[Python-Dev] Re: [I18n-sig] Changes to gettext.py for Python 2.3

Martin v. Löwis martin@v.loewis.de
12 Apr 2003 13:43:28 +0200

Barry Warsaw <barry@python.org> writes:

> I used standard msgfmt to turn that into a .mo file.  Then created a
> GNUTranslation(fp, coerce=True) and called
> >>> t.ugettext(u'ab\xde')
> u'\xa4yz'
> This is what I should expect, right? ;)

More or less, yes. Now, what happens if you pot "real" non-ASCII
(i.e. bytes above 127) into the message id, like so:

msgid "abö"
msgstr "\xc2\xa4yz"

msgfmt will still accept that, but msgunfmt will complain:

msgunfmt: warning: The following msgid contains non-ASCII characters.
                   This will cause problems to translators who use a
                   character encoding different from yours. Consider
                   using a pure ASCII msgid instead.

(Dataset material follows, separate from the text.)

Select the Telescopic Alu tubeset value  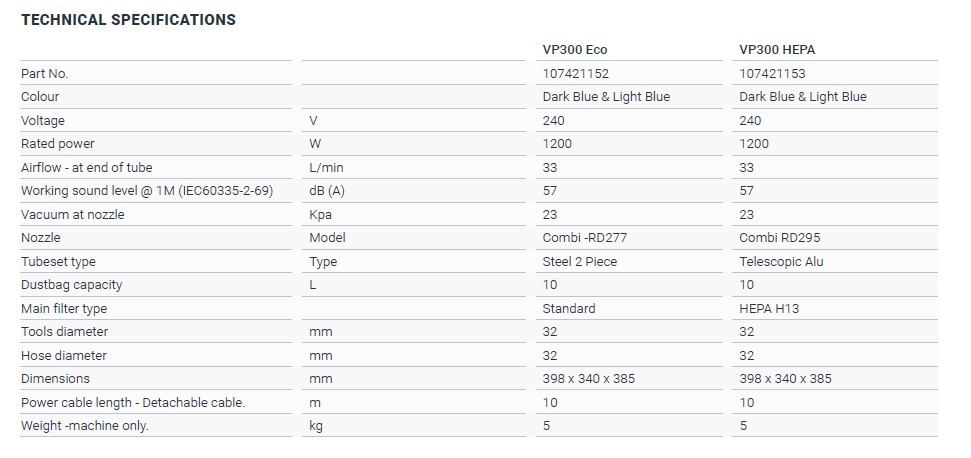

If you think about this, this is really bad: If you mean to apply the
charset= to both msgid and msgstr, then translators using a different
charset from yours are in big trouble.

They are faced with three problems:
1. They don't know what the charset of the msgids is. The PO files do
   have a charset declaration, the POT files typically don't.
2. They need to convert the msgids from the POT encoding to their
   native encoding. There are no tools available to support that readily;
   tools like iconv might correctly convert the msgids, but won't update
   the charset= in the POT file (if the charset was filled out).
3. By converting the msgids, they are also changing them. That means
   the msgids are not really suitable as keys anymore.